If one is older (I came to Japan when I was 31), the process of overcoming
it can take more time, but on the other hand because of my age I came to
Japan with more knowledge about their culture, as well as about how people
are in general, wherever they may be. The interesting thing, though, in
all of this is that I am beginning to wonder whether reverse culture shock
can be overcome. If I am gradually becoming more confident in my Japanese
identity (however imperfect or incomplete), I am also at the same time
becoming less certain of what I think of American people. The longer I
stay in Japan, the more difficult it seems to be for me to relate to other
Americans in a natural sort of way. While of course I have not forgetten
my native language, I am influenced by the way Japanese people handle
speech acts (the rules of how you converse with others). This means that
my performance in English in a native context is somewhat strange. People
think I am Canadian or British. They can't place me.

I can more or less place other Americans as being Americans, but now I have
the feeling of otherness in my interactions with them. I realize the
strangeness now of their American ways--the arbitrariness of it all.

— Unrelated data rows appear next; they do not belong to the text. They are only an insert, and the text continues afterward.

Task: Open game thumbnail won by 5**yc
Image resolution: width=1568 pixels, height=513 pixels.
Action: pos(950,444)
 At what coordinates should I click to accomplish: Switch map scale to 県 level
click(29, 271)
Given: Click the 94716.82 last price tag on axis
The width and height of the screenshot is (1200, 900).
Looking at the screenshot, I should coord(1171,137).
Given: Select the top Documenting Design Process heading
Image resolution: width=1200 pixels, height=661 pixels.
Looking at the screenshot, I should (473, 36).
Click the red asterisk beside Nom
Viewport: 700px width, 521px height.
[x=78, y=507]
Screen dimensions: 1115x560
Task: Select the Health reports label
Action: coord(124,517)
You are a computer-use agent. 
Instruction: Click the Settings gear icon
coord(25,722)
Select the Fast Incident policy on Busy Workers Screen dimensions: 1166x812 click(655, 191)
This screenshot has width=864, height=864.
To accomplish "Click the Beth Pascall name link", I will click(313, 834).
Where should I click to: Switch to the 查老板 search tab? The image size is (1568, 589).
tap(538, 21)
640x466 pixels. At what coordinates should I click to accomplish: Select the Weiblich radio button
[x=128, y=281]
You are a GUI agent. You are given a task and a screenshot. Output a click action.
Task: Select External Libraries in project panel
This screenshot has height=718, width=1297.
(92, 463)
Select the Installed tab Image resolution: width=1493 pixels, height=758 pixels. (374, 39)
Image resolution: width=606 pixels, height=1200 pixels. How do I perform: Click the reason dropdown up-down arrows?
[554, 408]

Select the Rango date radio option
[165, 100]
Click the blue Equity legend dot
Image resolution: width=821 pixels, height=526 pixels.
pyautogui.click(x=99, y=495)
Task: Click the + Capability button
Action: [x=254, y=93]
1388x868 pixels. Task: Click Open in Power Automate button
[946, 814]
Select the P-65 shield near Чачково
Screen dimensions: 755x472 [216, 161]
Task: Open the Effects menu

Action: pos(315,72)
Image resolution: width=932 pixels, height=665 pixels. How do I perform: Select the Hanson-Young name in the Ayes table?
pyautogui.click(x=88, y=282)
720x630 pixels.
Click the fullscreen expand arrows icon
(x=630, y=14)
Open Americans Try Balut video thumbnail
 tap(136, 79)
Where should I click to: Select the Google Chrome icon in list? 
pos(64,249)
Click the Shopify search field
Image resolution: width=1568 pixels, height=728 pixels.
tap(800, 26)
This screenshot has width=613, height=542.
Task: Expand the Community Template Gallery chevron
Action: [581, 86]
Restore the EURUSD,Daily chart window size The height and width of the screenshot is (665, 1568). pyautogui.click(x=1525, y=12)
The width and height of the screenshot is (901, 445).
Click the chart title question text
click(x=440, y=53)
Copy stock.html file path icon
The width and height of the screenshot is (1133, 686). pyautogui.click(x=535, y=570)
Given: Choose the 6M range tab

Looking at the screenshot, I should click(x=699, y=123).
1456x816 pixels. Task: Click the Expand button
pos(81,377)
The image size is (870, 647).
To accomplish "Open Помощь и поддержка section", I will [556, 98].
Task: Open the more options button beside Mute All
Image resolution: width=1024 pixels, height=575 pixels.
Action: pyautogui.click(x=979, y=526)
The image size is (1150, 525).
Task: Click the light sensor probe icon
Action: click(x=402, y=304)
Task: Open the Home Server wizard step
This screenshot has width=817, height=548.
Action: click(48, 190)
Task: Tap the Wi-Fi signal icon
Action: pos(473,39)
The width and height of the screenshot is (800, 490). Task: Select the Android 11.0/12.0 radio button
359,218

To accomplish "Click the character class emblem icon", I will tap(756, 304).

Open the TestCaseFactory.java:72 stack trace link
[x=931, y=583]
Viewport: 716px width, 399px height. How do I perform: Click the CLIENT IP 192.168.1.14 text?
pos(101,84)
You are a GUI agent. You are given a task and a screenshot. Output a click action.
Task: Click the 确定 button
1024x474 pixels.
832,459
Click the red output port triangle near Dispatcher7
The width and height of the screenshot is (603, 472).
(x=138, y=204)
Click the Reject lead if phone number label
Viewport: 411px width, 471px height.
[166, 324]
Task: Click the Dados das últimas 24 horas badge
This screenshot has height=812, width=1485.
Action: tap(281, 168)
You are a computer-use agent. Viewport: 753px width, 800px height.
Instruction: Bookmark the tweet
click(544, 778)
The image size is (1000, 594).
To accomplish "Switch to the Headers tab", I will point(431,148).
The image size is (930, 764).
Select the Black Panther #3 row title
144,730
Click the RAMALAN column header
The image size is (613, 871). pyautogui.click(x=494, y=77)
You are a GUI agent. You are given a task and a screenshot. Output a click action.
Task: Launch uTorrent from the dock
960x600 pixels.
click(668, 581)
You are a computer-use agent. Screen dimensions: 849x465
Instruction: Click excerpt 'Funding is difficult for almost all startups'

I'll
forgive Japanese for having this same fault (because their way of being
arbitrary is still new to me), but with Americans I tend to just find them
shallow, eccentric, egotistical, aggressive, etc. This is somewhat of an
exaggeration of my standpoint, since I also know that there is much that I
love about Americans (both their strengths and weaknesses included), but
nevertheless what I once took for granted as the best way of being human is
no longer that.

Reverse culture shock is perhaps ultimately the realization that in gaining
knowledge of the other, and in becoming an other yourself in ways, you have
become marginal to your own culture. You are an expatriate. This
experience has its interesting points, but they are all confined to the
other culture you find yourself in (delving deeper into the other that has
become yourself) or are made manifest in the act of representing yourself
to members of your own culture as an other (you can be the expert, albeit
people will only want you to display your knowledge at the appropriate
times). You cannot simply go back to life as it was for you before you
left your homeland. Or, if you do, you have to do this by an implicit
rejection of the foreign. "Yeah, I spent a number of years there. But
there's no where like the U.S. Thank God I'm back."

Thank the "kami" that I'm still here (which is there for you)? I don't know.

And about sex, well, . . . This, though, is only a move to suggest that I
am interested in the discussion of sociobiology. Sociobiology has
relevance, of course, but how much of its relevance depends on the social
factors that Foss related about the decline of the nuclear family (it's
degradation into various fissionable products)? In other words,
sociobiology whatever its scientific function also has an ideological one.

At any rate, my apologies for this kind of late night writing. What I wish
to suggest through all of this, though, is that narrative is the basis for
ethnography. We want to tell our own stories, and have them heard.
Anthropology is the basis of all the sciences, but only in the sense that
all the sciences are so much "talk." But here, as with Asad, I must cut
short this "talk" of "talk" and recover silence, which itself is history:
the histoty of trees left alone to mark the borders (European medieval
history through the lens of the classic _Traces on the Rhodian Shore_,
Clarence J. Clacken, U of Cal. Pr. 1973). Good night.